The “lack of an express, uniform disclosure requirement for RIAs” also distinguishes their mandatory arbitrations from those of brokerages, SEC staff wrote in the conclusion.

“While [RIA] representatives must disclose certain arbitration information, the opaque nature of [RIA] arbitration and difficulty accessing adviser arbitration information raises questions about the ability of regulators to evaluate [RIA] conduct in the context of client disputes,” the report said. “Investors cannot generally access SEC-registered [RIA] arbitration information under the current disclosure regime.”

Questions for the future

AdvisorHub first reported the SEC study, which one of the stakeholders that spoke with the regulator about the issue, the client lawyer group called the Public Investors Advocate Bar Association (PIABA), made available to the media. The other groups were: FINRA, the North American Securities Administrators Association, the Securities Industry and Financial Markets Association, the Financial Services Institute, the Investment Adviser Association, the American Association of Individual Investors and Better Markets.

The SEC should conduct “a thorough and complete sweep of all things related to arbitration” at RIAs because the report “plainly acknowledges it does not have sufficient data to understand the scope of this investor-protection problem,” former PIABA President Michael Edmiston, of the Studio City, California-based Law Offices of Jonathan W. Evans & Associates, said in an email. The report demonstrates that RIAs need “stronger and more thorough regulation,” he said.

“No one knows how many RIAs are using arbitration clauses and the fees of private arbitration providers as shields against claims, the number of arbitration claims filed or the outcomes,” Edmiston said. “By comparison, the report acknowledged all of that information is accessible from the broker-dealer industry regulator, FINRA. The use of forced arbitration, its exorbitant costs, the improper and illegal limitations of claims and remedies and outcomes are all tactics that a fiduciary should never use.”

Other stakeholders expressed more support for the current system, even as the advocates acknowledged that greater public disclosure of the cases “would create a competitive advantage for honest [RIAs] and promote fairer markets,” the report said. One unidentified stakeholder asserted that the low number of arbitration cases disclosed by the RIAs might be “because they abide by their fiduciary duty and do not frequently engage in wrongdoing,” the study said.
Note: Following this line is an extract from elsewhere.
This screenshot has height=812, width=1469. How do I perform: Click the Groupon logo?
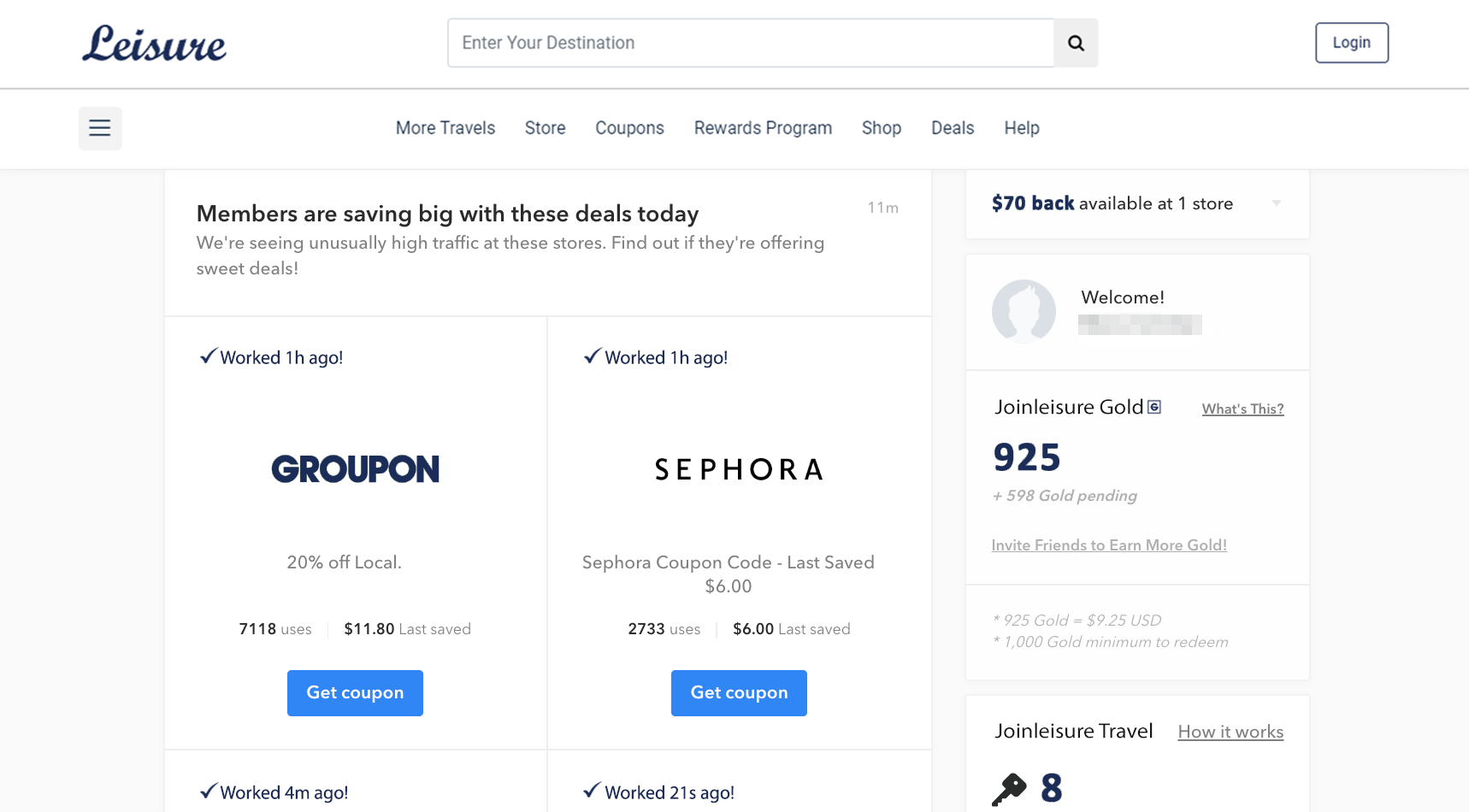[x=355, y=469]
“Stakeholders unanimously agreed that mandatory arbitration clauses benefited [RIAs] by, among other things, simplifying the dispute resolution process through limited discovery and no right to appeal, maximizing privacy during and after the arbitration and increasing both predictability and efficiency through the designation of a known venue with familiar rules,” according to the report. “Proponents of mandatory arbitration further asserted that clients — like advisers — experienced these same benefits.”

The SEC staff found areas of “majority” agreement, or among “most stakeholders.” They told the regulator that the option to take an RIA court “in certain circumstances” would help them and the inability to file appeals is “potentially problematic,” according to the study.

“A majority of stakeholders believed [RIAs] benefited from mandatory arbitration at the expense of their clients,” the study said. “These stakeholders frequently expressed the concern that advisers select the forums, rules, and other arbitration terms that increase client costs and favor the [RIA].”